## [What to produce]
Count the lines in the records beneath this task that contain the string "computer", then give the count by itself.

[[ Data to use, beginning ]]

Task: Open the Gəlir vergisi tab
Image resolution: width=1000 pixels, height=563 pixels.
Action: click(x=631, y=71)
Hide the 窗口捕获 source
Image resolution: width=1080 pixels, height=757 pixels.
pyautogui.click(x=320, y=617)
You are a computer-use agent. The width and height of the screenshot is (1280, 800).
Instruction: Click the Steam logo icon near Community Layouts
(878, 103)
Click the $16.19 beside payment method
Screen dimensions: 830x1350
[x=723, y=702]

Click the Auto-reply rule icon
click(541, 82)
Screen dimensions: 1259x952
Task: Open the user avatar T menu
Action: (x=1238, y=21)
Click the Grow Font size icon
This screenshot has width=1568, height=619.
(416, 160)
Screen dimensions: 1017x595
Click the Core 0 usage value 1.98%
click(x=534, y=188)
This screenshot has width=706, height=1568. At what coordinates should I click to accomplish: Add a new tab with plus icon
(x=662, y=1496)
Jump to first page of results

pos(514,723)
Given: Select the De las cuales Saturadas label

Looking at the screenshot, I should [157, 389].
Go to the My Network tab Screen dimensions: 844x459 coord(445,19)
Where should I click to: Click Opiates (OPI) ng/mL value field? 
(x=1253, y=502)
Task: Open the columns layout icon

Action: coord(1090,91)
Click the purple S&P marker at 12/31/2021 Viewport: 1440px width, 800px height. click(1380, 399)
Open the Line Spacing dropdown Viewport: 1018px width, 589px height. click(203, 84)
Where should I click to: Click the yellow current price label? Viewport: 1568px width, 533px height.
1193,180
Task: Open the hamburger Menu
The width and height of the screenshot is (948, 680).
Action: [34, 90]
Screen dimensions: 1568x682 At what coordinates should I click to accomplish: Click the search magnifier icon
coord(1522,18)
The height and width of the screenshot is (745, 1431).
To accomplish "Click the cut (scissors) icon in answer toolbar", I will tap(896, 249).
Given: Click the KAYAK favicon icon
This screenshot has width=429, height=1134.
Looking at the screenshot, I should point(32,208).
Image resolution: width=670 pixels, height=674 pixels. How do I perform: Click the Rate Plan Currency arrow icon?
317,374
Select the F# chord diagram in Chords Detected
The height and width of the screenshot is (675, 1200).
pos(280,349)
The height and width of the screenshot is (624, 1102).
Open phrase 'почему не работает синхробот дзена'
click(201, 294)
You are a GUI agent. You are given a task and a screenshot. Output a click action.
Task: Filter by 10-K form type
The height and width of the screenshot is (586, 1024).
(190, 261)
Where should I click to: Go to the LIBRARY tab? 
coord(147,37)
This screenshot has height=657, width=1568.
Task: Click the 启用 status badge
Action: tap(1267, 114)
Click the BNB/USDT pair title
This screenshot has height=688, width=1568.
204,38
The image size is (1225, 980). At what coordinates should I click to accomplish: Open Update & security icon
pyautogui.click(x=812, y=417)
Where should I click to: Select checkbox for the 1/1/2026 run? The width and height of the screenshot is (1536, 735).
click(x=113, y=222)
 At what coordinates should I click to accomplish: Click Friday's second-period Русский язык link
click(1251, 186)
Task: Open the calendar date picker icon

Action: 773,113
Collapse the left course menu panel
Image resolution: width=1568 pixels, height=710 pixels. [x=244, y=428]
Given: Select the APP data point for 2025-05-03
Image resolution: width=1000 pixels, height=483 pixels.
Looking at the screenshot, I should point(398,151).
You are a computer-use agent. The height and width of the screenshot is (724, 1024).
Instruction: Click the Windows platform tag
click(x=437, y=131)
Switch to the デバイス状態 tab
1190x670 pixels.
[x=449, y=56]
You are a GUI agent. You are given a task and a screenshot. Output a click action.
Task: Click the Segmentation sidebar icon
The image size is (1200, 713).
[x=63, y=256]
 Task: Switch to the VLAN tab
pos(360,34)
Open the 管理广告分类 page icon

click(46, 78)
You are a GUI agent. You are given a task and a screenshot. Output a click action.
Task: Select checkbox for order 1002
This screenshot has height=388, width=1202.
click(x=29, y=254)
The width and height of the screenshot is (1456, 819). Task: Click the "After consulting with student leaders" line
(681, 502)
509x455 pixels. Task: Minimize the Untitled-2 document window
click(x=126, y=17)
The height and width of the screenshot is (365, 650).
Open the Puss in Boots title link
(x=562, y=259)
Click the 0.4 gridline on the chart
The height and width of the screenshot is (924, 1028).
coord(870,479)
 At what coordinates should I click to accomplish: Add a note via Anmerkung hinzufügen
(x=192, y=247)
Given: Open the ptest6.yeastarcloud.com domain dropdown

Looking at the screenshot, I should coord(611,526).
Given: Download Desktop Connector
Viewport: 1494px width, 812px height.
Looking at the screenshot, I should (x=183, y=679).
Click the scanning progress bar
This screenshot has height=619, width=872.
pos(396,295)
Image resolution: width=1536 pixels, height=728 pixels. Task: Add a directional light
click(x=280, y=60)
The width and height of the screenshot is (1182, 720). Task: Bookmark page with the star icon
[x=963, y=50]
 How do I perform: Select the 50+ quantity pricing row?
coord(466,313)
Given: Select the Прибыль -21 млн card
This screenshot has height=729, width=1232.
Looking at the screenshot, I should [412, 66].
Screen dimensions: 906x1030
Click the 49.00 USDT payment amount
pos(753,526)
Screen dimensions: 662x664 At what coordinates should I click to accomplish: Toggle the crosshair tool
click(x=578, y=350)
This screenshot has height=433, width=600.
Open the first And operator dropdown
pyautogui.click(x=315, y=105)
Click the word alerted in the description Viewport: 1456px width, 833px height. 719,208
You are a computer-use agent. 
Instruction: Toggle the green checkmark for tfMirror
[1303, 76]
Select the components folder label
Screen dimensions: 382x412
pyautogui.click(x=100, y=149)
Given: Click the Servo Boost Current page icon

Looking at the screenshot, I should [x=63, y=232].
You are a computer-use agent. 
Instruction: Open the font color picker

[[ Data to use, end ]]

## [Solution for this task]
4